● Problem to solve: In the data that follows, each entry is to be restated exactly.

==*==

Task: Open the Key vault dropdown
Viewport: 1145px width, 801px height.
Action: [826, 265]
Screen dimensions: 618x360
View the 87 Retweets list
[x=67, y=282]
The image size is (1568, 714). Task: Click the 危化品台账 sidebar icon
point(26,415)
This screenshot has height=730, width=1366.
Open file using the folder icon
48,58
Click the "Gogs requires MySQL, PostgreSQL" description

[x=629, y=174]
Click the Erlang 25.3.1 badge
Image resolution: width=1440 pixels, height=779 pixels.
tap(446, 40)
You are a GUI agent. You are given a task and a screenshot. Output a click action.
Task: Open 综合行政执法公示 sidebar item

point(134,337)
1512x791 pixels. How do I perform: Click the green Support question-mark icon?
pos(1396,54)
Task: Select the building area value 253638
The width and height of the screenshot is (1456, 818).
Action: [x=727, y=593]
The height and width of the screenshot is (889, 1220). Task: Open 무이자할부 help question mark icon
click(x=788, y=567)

==*==

● Answer for the task:
Task: Open the Key vault dropdown
Viewport: 1145px width, 801px height.
Action: [826, 265]
Screen dimensions: 618x360
View the 87 Retweets list
[x=67, y=282]
The image size is (1568, 714). Task: Click the 危化品台账 sidebar icon
point(26,415)
This screenshot has height=730, width=1366.
Open file using the folder icon
48,58
Click the "Gogs requires MySQL, PostgreSQL" description

[x=629, y=174]
Click the Erlang 25.3.1 badge
Image resolution: width=1440 pixels, height=779 pixels.
tap(446, 40)
You are a GUI agent. You are given a task and a screenshot. Output a click action.
Task: Open 综合行政执法公示 sidebar item

point(134,337)
1512x791 pixels. How do I perform: Click the green Support question-mark icon?
pos(1396,54)
Task: Select the building area value 253638
The width and height of the screenshot is (1456, 818).
Action: [x=727, y=593]
The height and width of the screenshot is (889, 1220). Task: Open 무이자할부 help question mark icon
click(x=788, y=567)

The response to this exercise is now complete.